Please copy out the material word for word, starting at the line that contains "coordinates (93, 285)." and ending at the line that contains "bar-2022 is located", with both of those lines included.
═══ Provided records
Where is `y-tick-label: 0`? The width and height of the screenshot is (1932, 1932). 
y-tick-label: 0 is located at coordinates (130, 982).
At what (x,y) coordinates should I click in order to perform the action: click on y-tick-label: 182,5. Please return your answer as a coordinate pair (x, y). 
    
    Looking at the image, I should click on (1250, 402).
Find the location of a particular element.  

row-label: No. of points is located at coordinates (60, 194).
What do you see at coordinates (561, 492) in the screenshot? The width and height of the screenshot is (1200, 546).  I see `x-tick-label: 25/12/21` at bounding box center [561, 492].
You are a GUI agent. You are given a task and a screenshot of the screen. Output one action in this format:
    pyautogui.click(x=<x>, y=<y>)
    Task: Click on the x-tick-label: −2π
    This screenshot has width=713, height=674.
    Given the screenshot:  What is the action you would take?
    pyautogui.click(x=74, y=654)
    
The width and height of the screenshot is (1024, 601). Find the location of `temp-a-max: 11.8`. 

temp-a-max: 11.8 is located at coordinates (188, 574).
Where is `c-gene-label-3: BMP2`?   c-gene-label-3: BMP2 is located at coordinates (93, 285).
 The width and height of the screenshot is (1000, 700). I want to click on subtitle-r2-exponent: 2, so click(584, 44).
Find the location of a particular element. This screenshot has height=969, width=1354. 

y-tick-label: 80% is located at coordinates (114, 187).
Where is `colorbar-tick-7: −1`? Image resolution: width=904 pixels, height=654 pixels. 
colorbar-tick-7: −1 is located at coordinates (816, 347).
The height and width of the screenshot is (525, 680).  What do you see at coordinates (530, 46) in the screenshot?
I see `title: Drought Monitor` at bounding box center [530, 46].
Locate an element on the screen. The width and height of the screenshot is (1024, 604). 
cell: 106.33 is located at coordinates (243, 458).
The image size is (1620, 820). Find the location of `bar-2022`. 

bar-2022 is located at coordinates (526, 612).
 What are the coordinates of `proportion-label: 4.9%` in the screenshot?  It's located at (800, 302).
══════
- _Exercise response_
Where is `c-gene-label-3: BMP2`?   c-gene-label-3: BMP2 is located at coordinates (93, 285).
 The width and height of the screenshot is (1000, 700). I want to click on subtitle-r2-exponent: 2, so click(584, 44).
Find the location of a particular element. This screenshot has height=969, width=1354. 

y-tick-label: 80% is located at coordinates (114, 187).
Where is `colorbar-tick-7: −1`? Image resolution: width=904 pixels, height=654 pixels. 
colorbar-tick-7: −1 is located at coordinates (816, 347).
The height and width of the screenshot is (525, 680).  What do you see at coordinates (530, 46) in the screenshot?
I see `title: Drought Monitor` at bounding box center [530, 46].
Locate an element on the screen. The width and height of the screenshot is (1024, 604). 
cell: 106.33 is located at coordinates (243, 458).
The image size is (1620, 820). Find the location of `bar-2022`. 

bar-2022 is located at coordinates (526, 612).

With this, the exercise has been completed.